WRITTEN REQUEST:
Reproduce every line of the records below word for word, leaving out the pictures.

Data records
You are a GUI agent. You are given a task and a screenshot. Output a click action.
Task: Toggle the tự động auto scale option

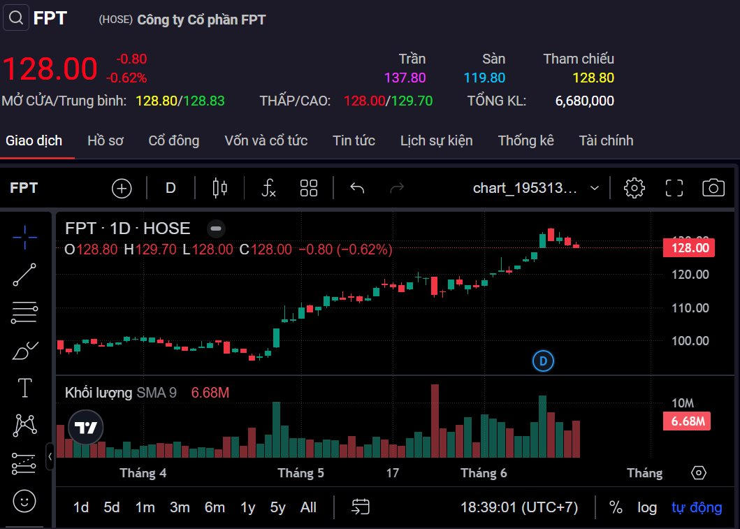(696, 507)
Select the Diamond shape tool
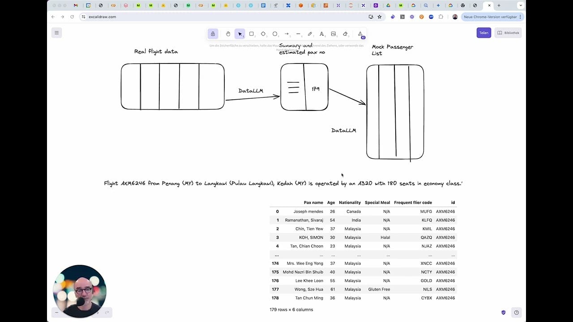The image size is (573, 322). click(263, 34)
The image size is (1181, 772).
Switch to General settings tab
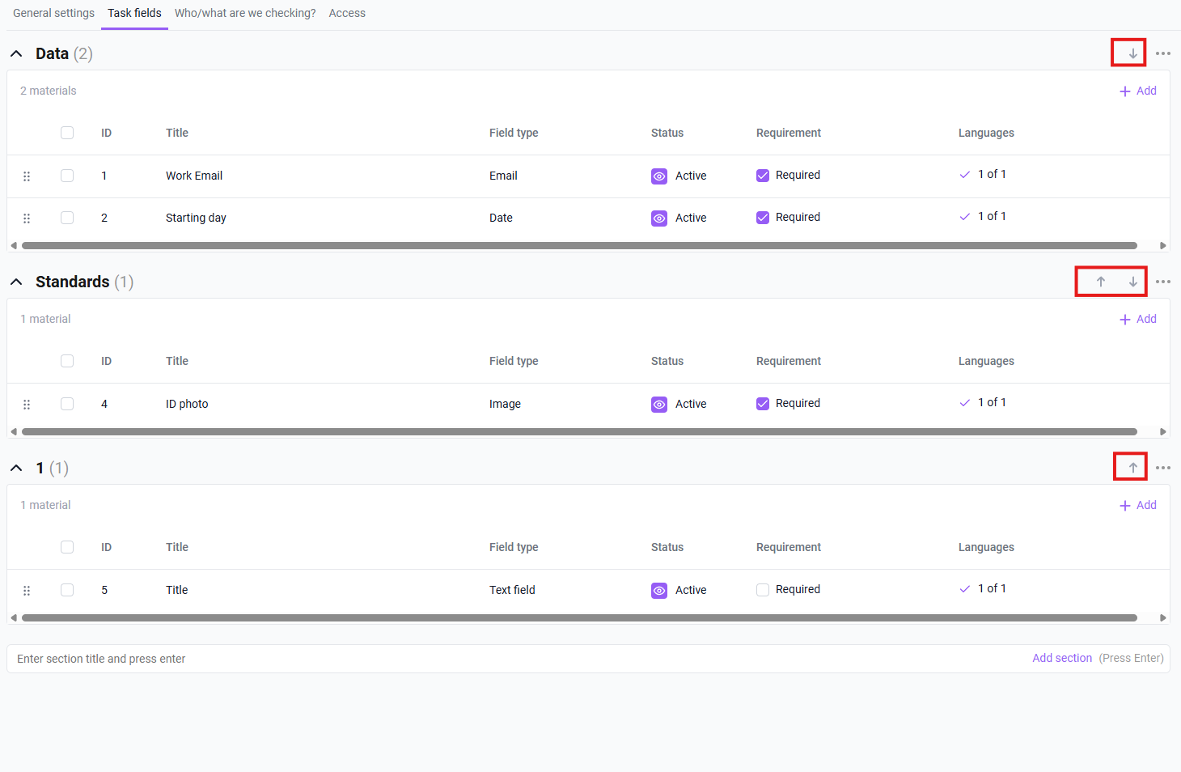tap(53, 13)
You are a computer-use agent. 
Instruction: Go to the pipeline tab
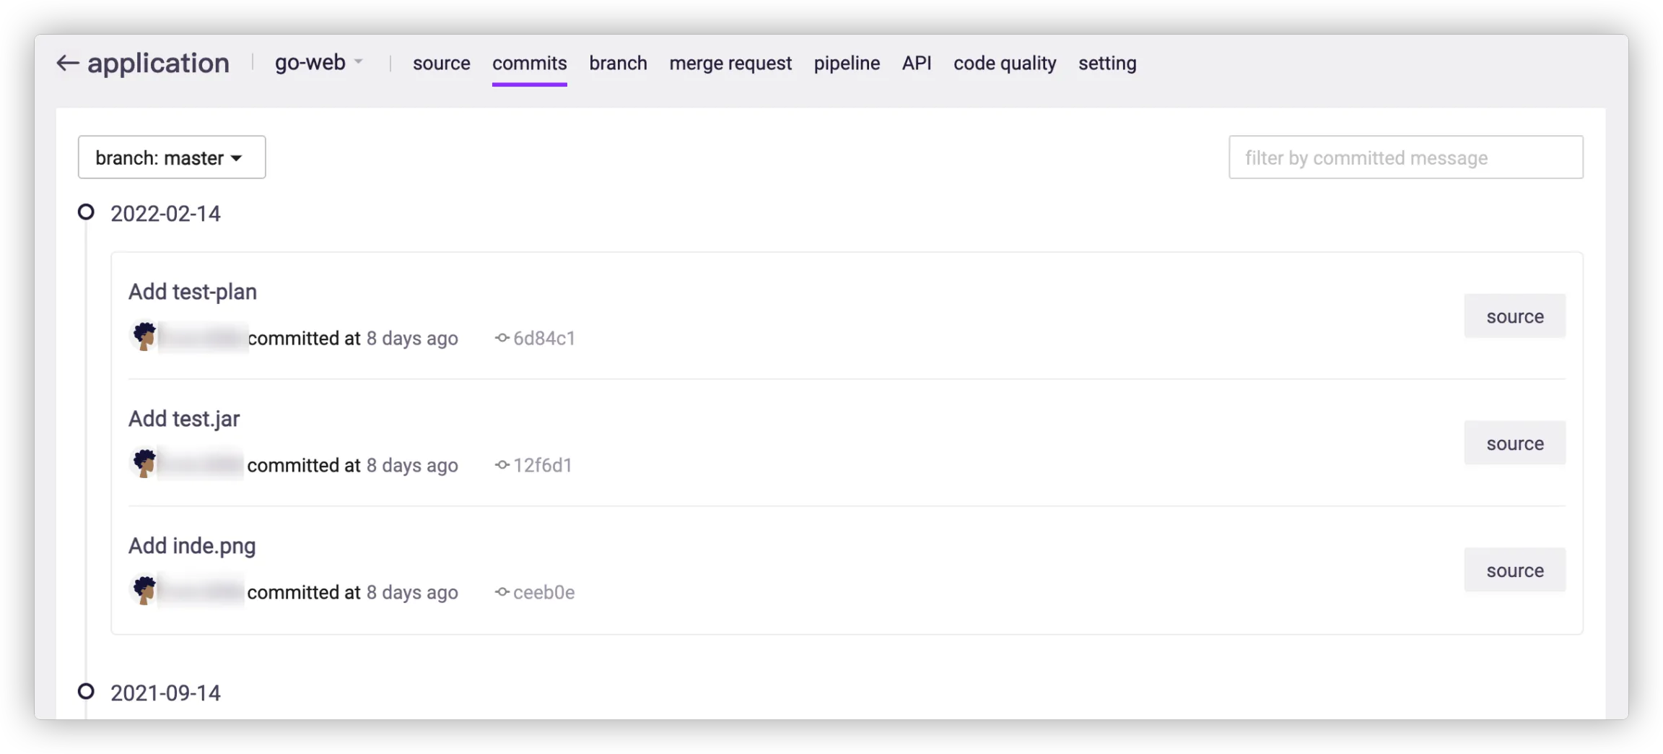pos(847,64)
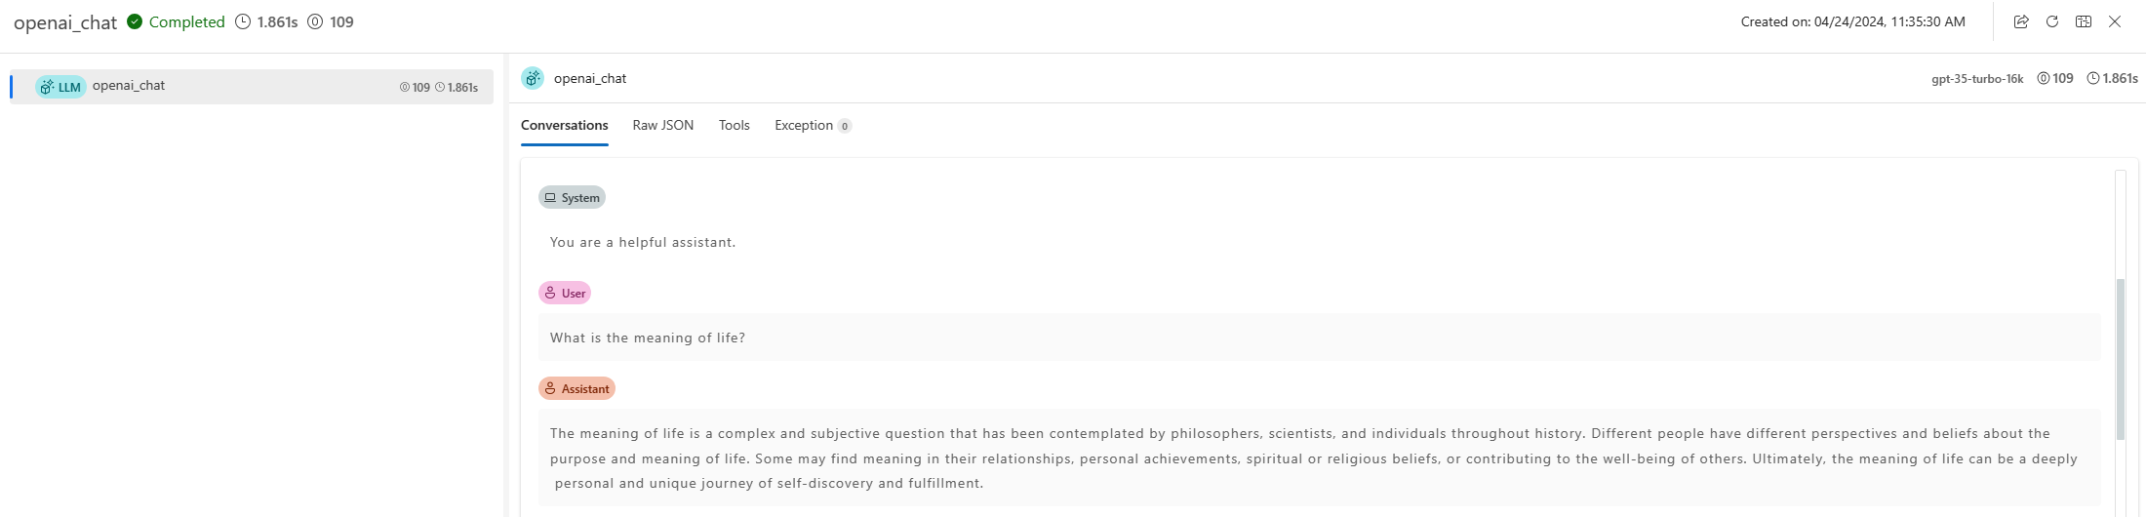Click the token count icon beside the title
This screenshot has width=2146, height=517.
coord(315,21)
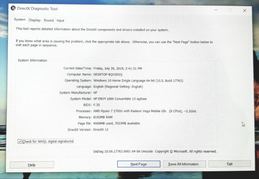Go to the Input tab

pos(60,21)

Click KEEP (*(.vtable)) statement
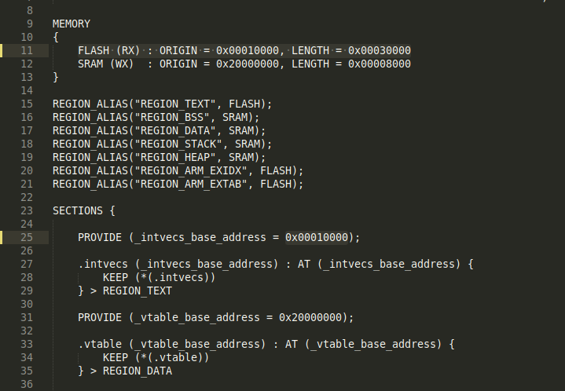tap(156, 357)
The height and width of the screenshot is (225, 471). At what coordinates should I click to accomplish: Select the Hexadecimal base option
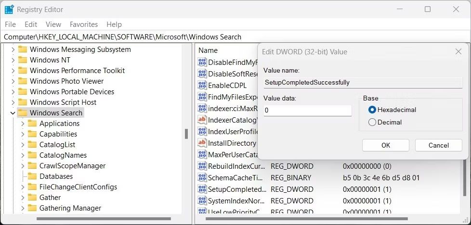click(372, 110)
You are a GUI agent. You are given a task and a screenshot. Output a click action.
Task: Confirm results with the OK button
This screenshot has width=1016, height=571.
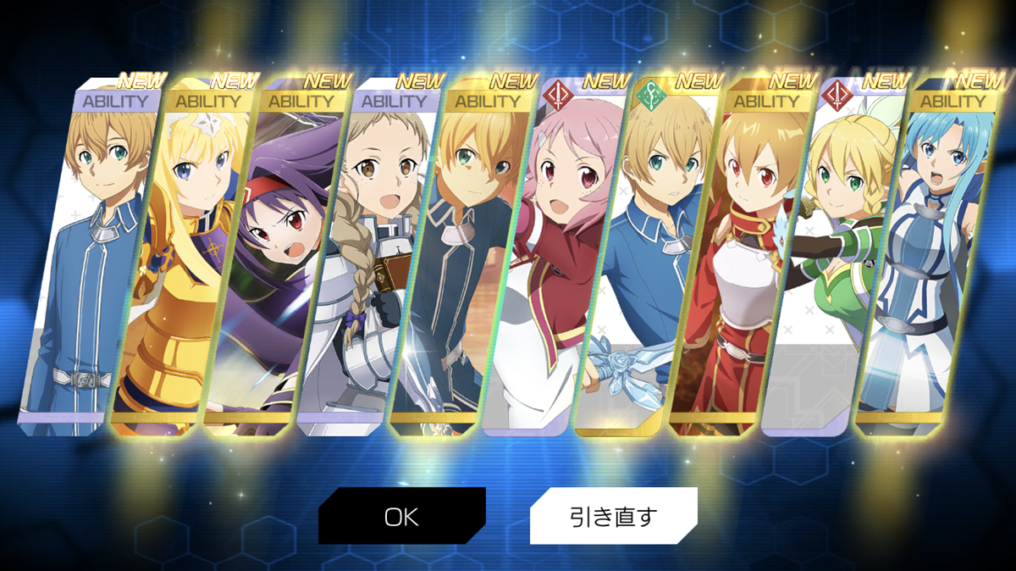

OUTPUT FOR THIS TASK:
You are a GUI agent. You are given a task and a screenshot. Output a click action.
Task: Toggle the tự động auto scale option

(696, 507)
Select the Diamond shape tool
The image size is (573, 322). click(263, 34)
The image size is (1181, 772).
Switch to General settings tab
tap(53, 13)
You are a computer-use agent. 
Instruction: Go to the pipeline tab
pos(847,64)
Click the token count icon beside the title
This screenshot has width=2146, height=517.
coord(315,21)
Go to the Input tab

pos(60,21)

Click KEEP (*(.vtable)) statement
tap(156, 357)
The height and width of the screenshot is (225, 471). At what coordinates should I click to accomplish: Select the Hexadecimal base option
click(372, 110)
You are a GUI agent. You are given a task and a screenshot. Output a click action.
Task: Confirm results with the OK button
This screenshot has width=1016, height=571.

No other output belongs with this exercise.